Correspondance de Voltaire/1765/Lettre 6079

Correspondance : année 1765GarnierŒuvres complètes de Voltaire, tome 44 (p. 36-37).
6079. — À M. D’ALEMBERT.
À Ferney, 5 auguste, car je ne puis souffrir août.

Mon cher philosophe, si la cause que je soupçonnais n’est pas la véritable, il y a donc des effets sans cause ; la raison suffisante de Leibnitz est donc à tous les diables : car tout ce qu’on peut alléguer pour colorer l’injustice qu’on vous fait est parfaitement absurde. Mlle Clairon, dans son genre, se trouve à peu près maltraitée comme vous ; elle a essuyé assurément des choses plus désagréables ; je lui conseille ce que probablement elle fera, et ce que vous lui avez conseillé.

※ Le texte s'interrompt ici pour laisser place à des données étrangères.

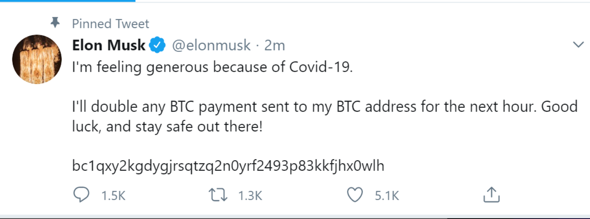Open the tweet options chevron menu
This screenshot has width=590, height=219.
click(x=579, y=45)
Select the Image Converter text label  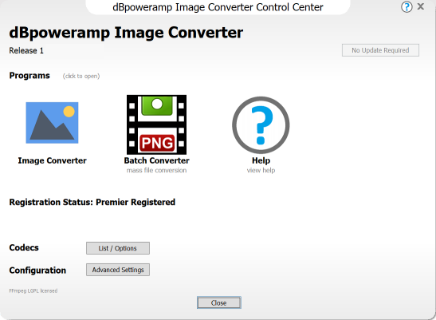click(53, 160)
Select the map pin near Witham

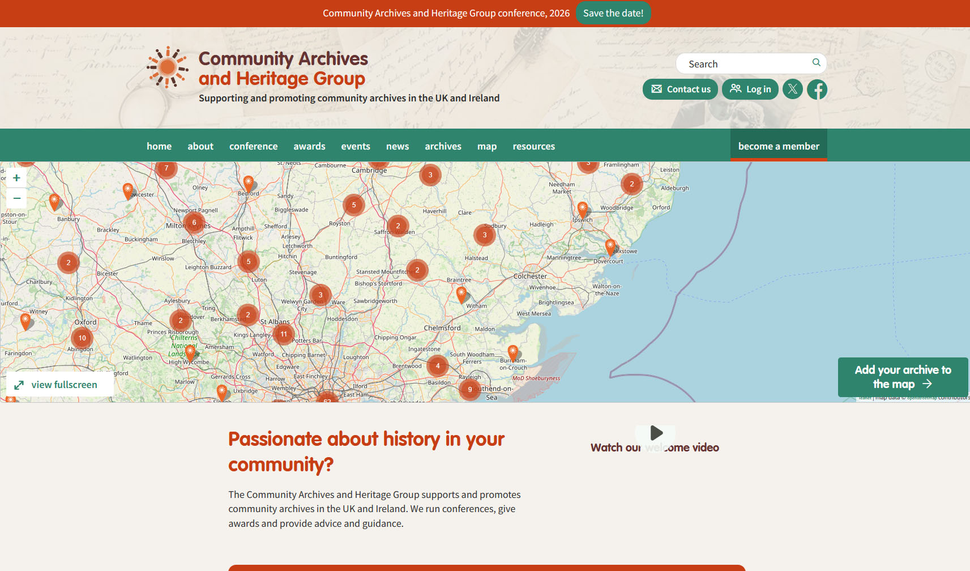462,295
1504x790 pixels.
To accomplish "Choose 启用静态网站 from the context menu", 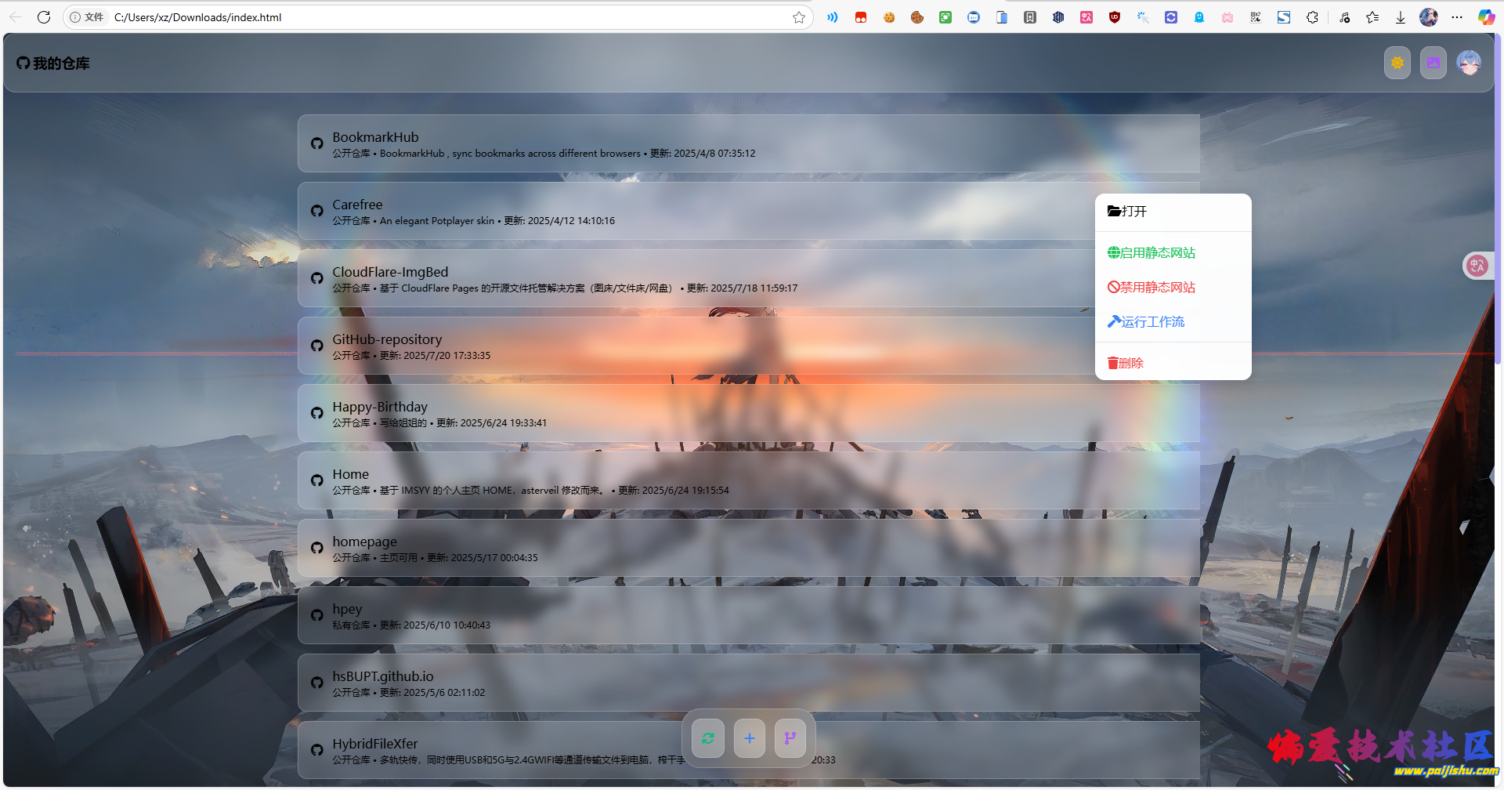I will click(x=1152, y=253).
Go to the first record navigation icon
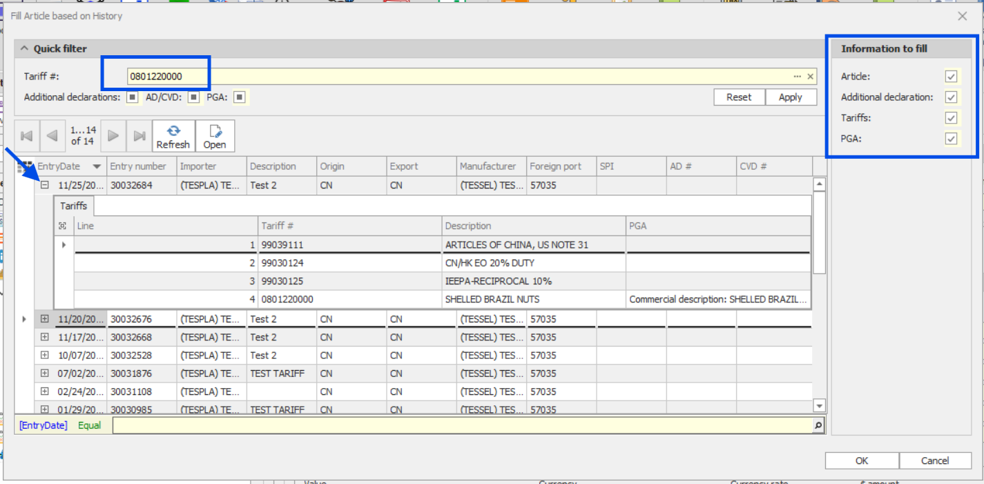984x484 pixels. (x=26, y=135)
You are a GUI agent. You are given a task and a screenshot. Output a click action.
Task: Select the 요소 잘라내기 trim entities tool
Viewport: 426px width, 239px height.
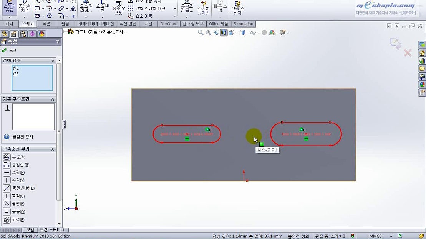coord(85,7)
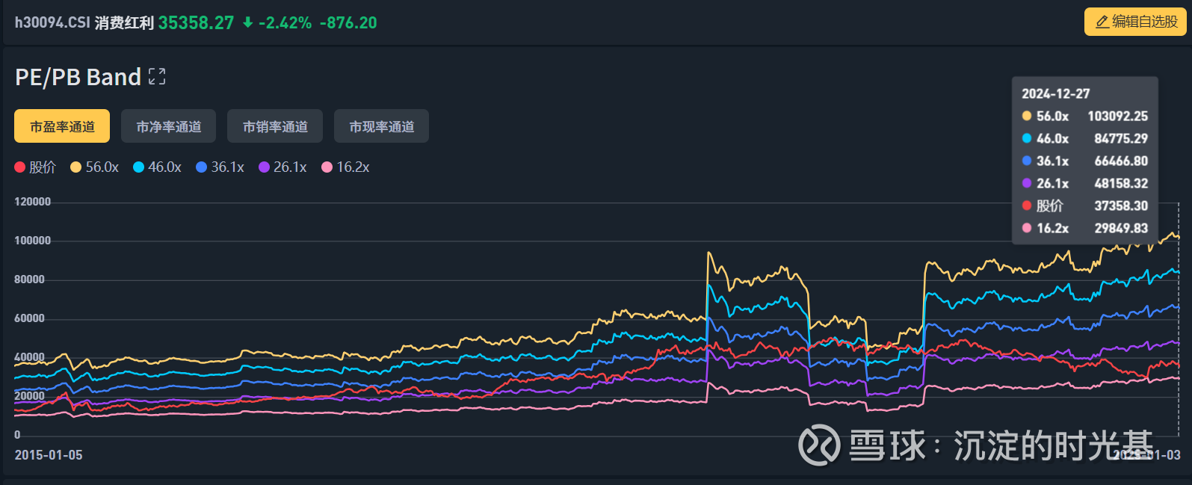Switch to the 市净率通道 tab
Screen dimensions: 1192x485
[x=168, y=126]
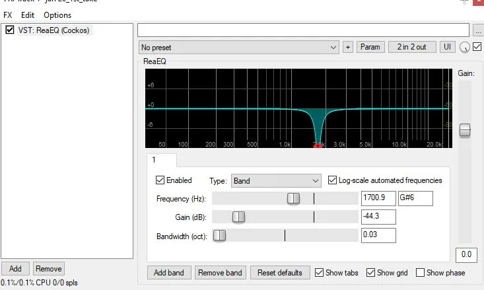Click the red band 1 control point
The width and height of the screenshot is (484, 290).
pyautogui.click(x=317, y=146)
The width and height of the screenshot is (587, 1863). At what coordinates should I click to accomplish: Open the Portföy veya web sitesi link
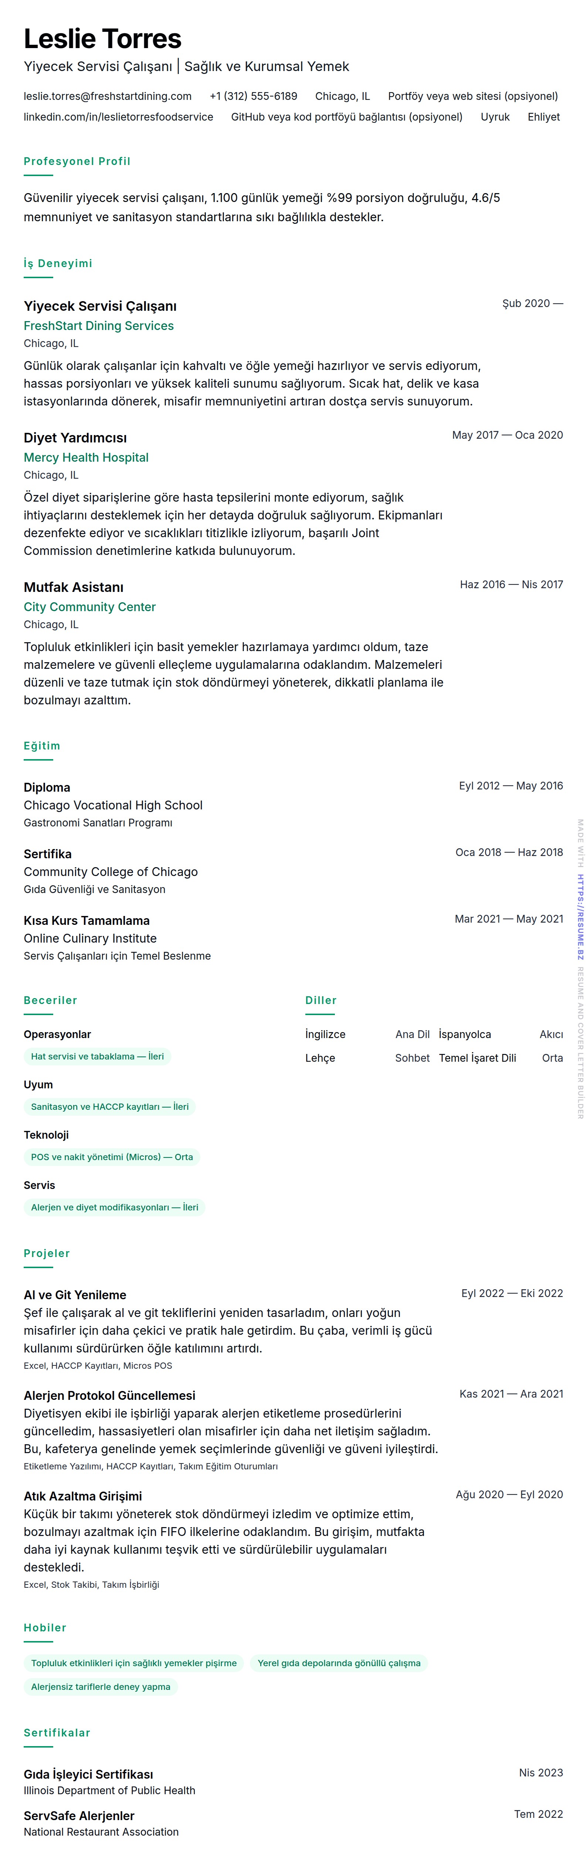472,96
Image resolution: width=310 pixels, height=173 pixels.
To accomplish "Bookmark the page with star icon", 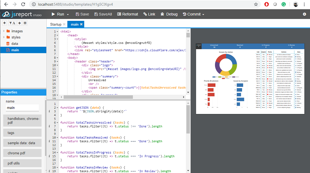I will point(256,4).
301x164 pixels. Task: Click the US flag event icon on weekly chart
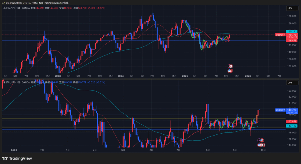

Pour vous, mon cher et grand philosophe, je n’ai point d’avis à vous donner : vous n’en prendrez que de votre fermeté et de votre sagesse. Je n’ai rien à dire à M. le duc de Choiseul, je lui ai tout dit ; et puisque vous ne le croyez pas l’auteur de cette injustice, mon rôle est terminé. Tout ce que je sais, c’est qu’il y a un déchaînement aussi violent que ridicule à la cour contre les philosophes ; et, pour compléter cette extravagance, c’est le beau Siège de Calais qui a fait pousser à l’excès ce déchaînement. J’ignore si vous quitterez cette nation de singes, et si vous irez chez des ours[1] ; mais si vous allez en Oursie, passez par chez nous. Ma poitrine commence un peu à s’engager. Il serait fort plaisant que je mourusse entre vos bras, en faisant ma profession de foi.

Mais pourquoi ne viendriez-vous pas à Ferney attendre philosophiquement la fin des orages ? Vous me direz peut-être qu’on viendrait nous y brûler tous deux : je ne le crois pas, nous ne sommes qu’au temps des Fréron et des Pompignan, et non à celui des Dubourg et des Servet ; d’ailleurs nous sommes tous deux bons chrétiens, bons sujets, bons diables ; on nous laissera en paix dans ma tanière. Écrivez-moi par frère Damilaville. Adieu ; je vous aime autant que je vous estime.

  1. Lorsque Voltaire publia son Histoire de Russie sous Pierre le Grand, le roi de Prusse lui reprocha d’avoir écrit l’histoire des ours ; voyez sa lettre du 31 octobre 1760, tome XLI, page 43.